YOUR OBJECTIVE
Could you return, exactly as written, every line from the one containing "You are a GUI" through the last line of the entries below, leaving out the pictures?

(Stored dataset items)
****************

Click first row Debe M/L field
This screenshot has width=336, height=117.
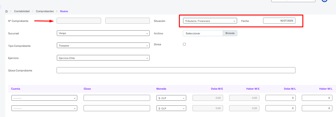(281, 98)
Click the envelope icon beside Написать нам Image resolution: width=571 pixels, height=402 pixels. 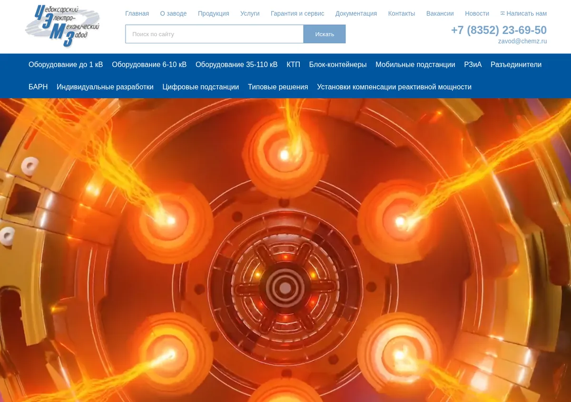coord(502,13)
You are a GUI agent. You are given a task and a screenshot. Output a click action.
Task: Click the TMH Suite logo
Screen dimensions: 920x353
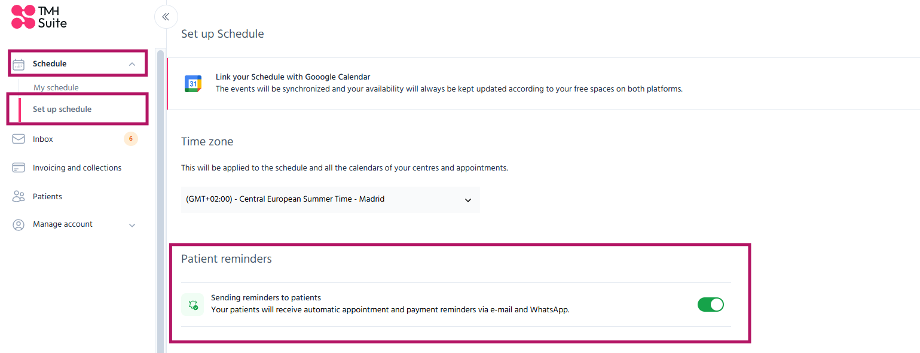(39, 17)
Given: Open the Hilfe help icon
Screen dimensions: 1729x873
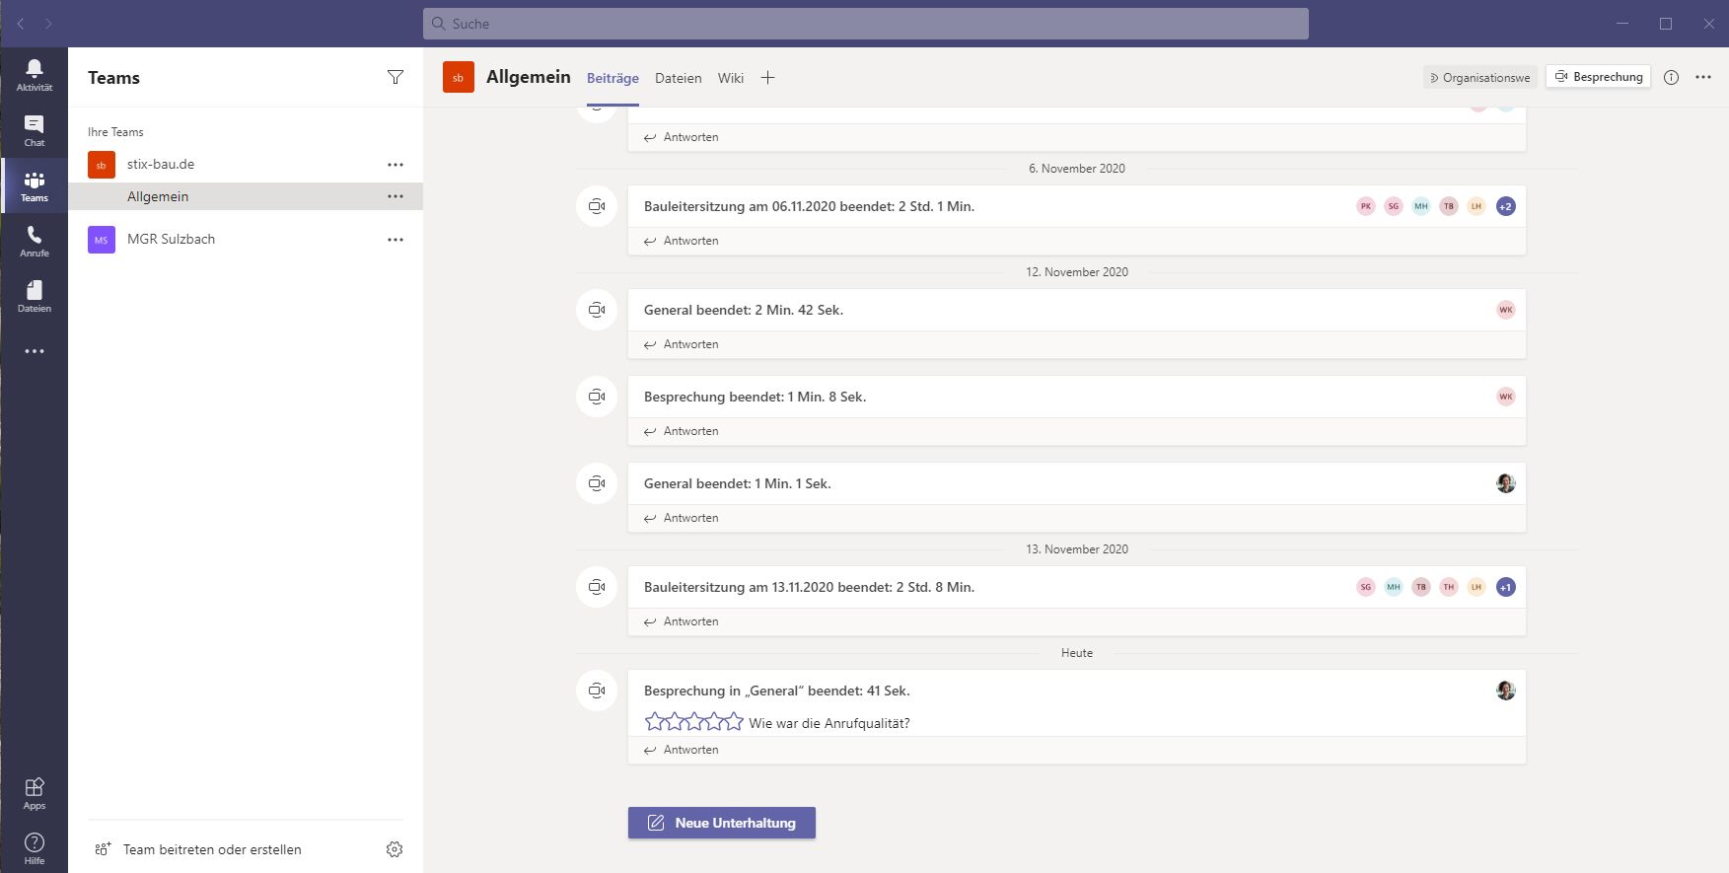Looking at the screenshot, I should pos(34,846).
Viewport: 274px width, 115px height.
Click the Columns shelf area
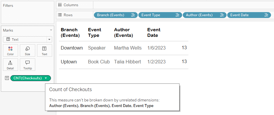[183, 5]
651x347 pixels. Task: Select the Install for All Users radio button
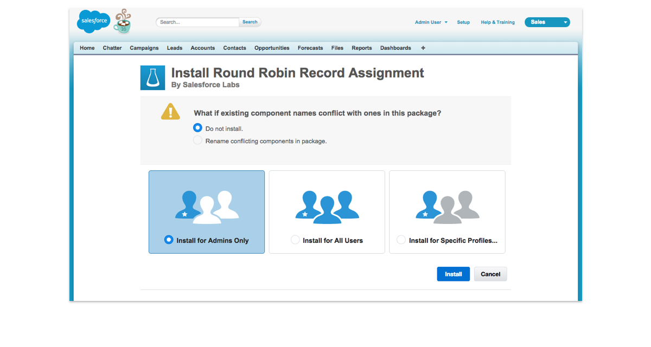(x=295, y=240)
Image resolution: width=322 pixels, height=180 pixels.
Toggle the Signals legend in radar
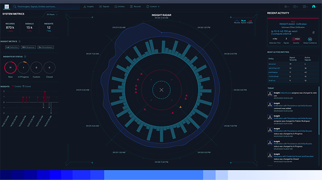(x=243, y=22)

****************

WRITTEN ANSWER
You are a GUI agent. You are given a task and a screenshot. Output a click action.
Task: Click the TMH Suite logo
Screen dimensions: 920x353
(39, 17)
Given: Open the Hilfe help icon
Screen dimensions: 1729x873
Looking at the screenshot, I should pos(34,846).
Viewport: 274px width, 115px height.
Click the Columns shelf area
[183, 5]
651x347 pixels. Task: Select the Install for All Users radio button
(x=295, y=240)
Image resolution: width=322 pixels, height=180 pixels.
Toggle the Signals legend in radar
(x=243, y=22)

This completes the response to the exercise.